Molecular pathophysiology of cerebral hemorrhage: secondary brain injury

Abstract

Intracerebral hemorrhage (ICH) is an often fatal type of stroke that kills approximately 30,000 people annually in the United States. If the patient survives the ictus, then the resulting hematoma within brain parenchyma triggers a series of adverse events causing secondary insults and severe neurological deficits. This article discusses selected aspects of secondary brain injury after ICH and outlines key mechanisms associated with hematoma toxicity, oxidative stress, and inflammation. Finally, this review discusses the relevance of hematoma resolution processes as a target for ICH therapy and presents potential clinically relevant molecular targets that could be harnessed to treat secondary injury associated with ICH injury.

Fig 1

During ICH blood is released into the brain matter. Erythrocytes (RBC) are cleared from the parenchyma by microglia/macrophages through cell-surface scavenger receptor CD36-mediated phagocytosis.

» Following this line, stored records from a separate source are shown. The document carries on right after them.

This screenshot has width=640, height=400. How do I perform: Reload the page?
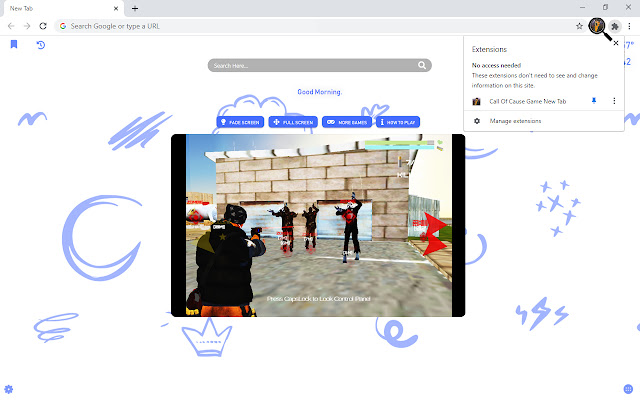tap(43, 25)
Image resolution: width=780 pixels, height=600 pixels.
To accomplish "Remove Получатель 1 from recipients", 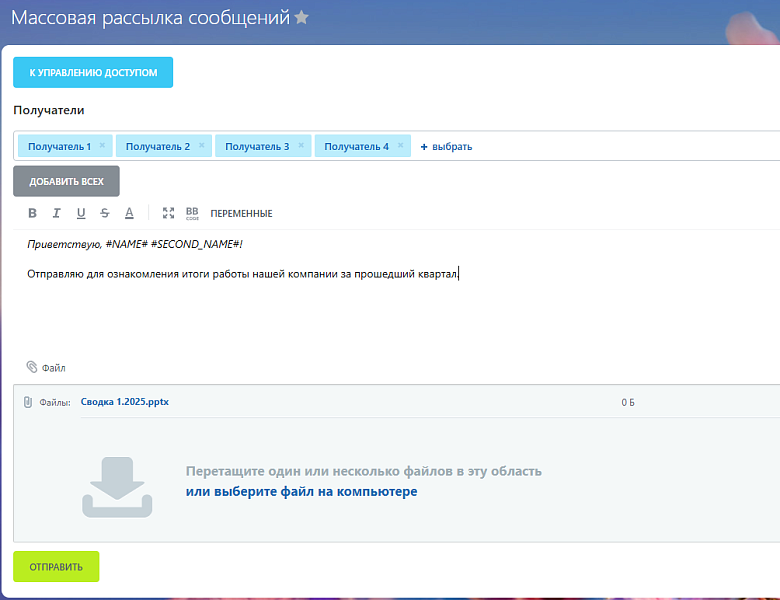I will [x=102, y=145].
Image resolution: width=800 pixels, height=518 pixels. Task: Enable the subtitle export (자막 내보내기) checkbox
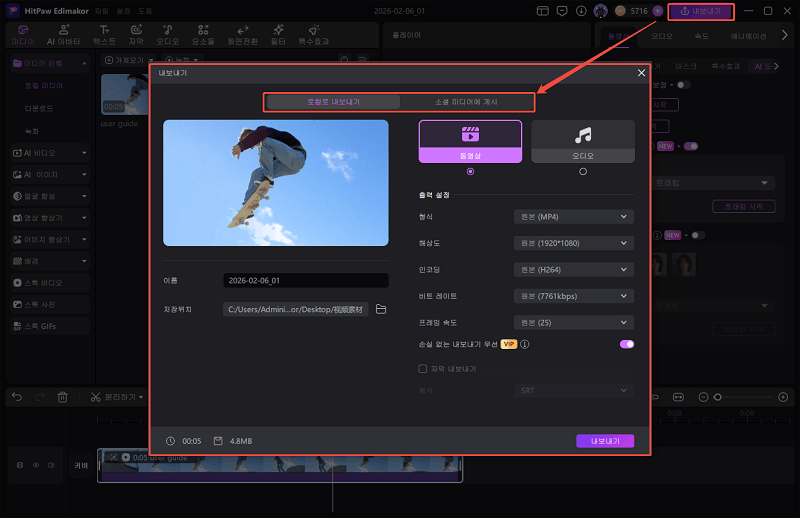coord(423,369)
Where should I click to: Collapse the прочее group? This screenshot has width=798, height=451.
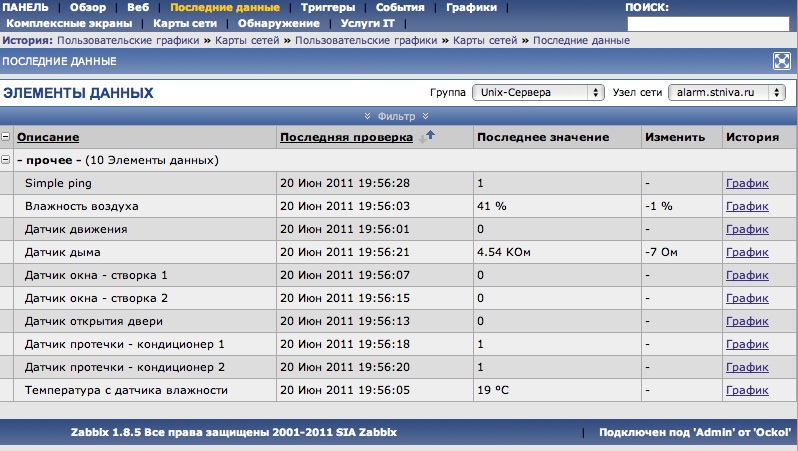tap(6, 160)
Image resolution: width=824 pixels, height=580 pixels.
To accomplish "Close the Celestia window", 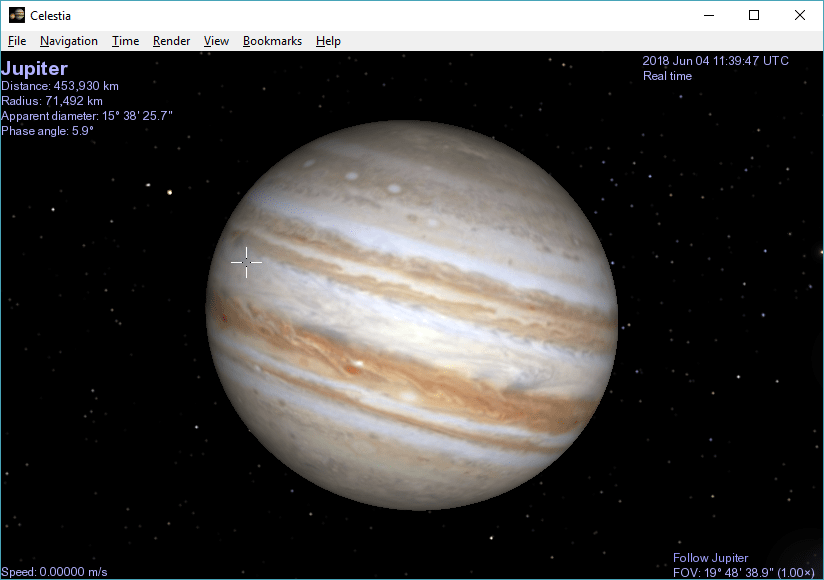I will (x=800, y=15).
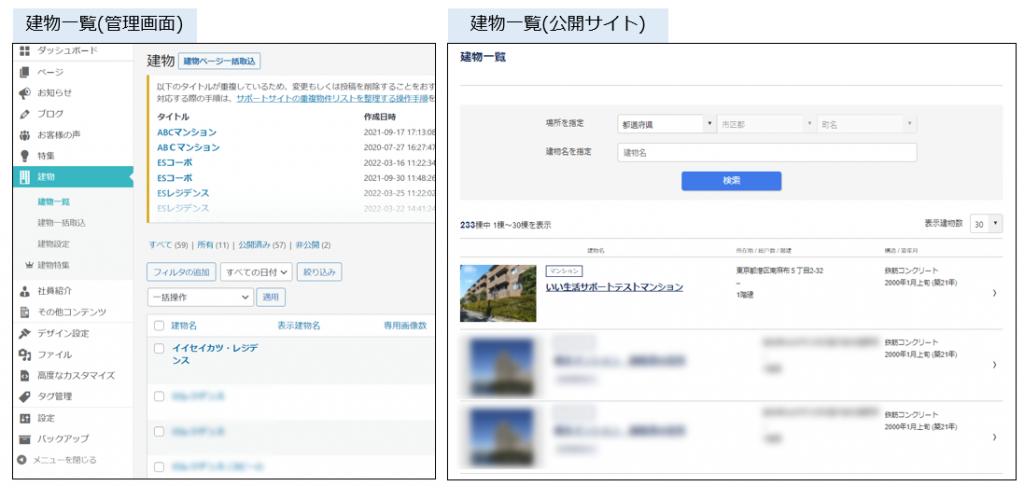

Timely clearance of the extravasated RBCs and irreversibly injured cells prevents them from undergoing lyses and subsequent spillage of toxic contents into the brain parenchyma. In the case of hemolysis, what unavoidably occurs after ICH, hemoglobin (Hb) needs to be removed quickly from the extracellular space to avoid its cytotoxic effects. Haptoglobin (Hp), a protein arrived to the brain from blood and synthesized locally by oligodendroglia, tightly binds Hb forming less toxic Hb-Hp complexes which are endocytosed by microglia/macrophages through scavenger receptor, CD163. The toxic extracellular free heme generated from Hb can be neutralized by binding to hemopexin (Hx). The heme-Hx complexes are subsequently removed by phagocytes via CD91 scavenger receptor-mediated endocytosis. In phagocyte heme is metabolized by heme oxygenase (HO) (primarily HO-1) to biliverdin, carbon monoxide (CO) and pro-oxidative iron. To prevent oxidative cell damage iron is sequestrated within phagocyte by iron binding proteins such as hemosiderin or ferritin. Excessive production of iron may saturate storing capacity of hemosiderin, leading to oxidative injury from the free irons. CD36 is expressed under control of PPARγ and Hp expression is increased with Nrf2. Both Nrf2 and PPARγ increase expression of antioxidant proteins (e.g. catalase or superoxide dismutase, SOD). Thus activation of these transcription factors may represent new targets for ICH treatment.

Fig 2

Intracerebral hemorrhage activates transcription factor NF-κB., which then perpetuates inflammation that along with oxidative stress leads to secondary brain damage. Transcription factors PPARγ via inhibition of NF-κB and induction of anti-oxidative defense components reduces inflammation and oxidative stress and protects ICH-affected brain. Transcription factor Nrf2 acts as an effective regulator of oxidative stress and blood detoxification components. In addition, PPARγ stimulates phagocytosis-mediated hematoma cleanup, thus facilitating removal of hematoma, the source of toxicity and inflammation.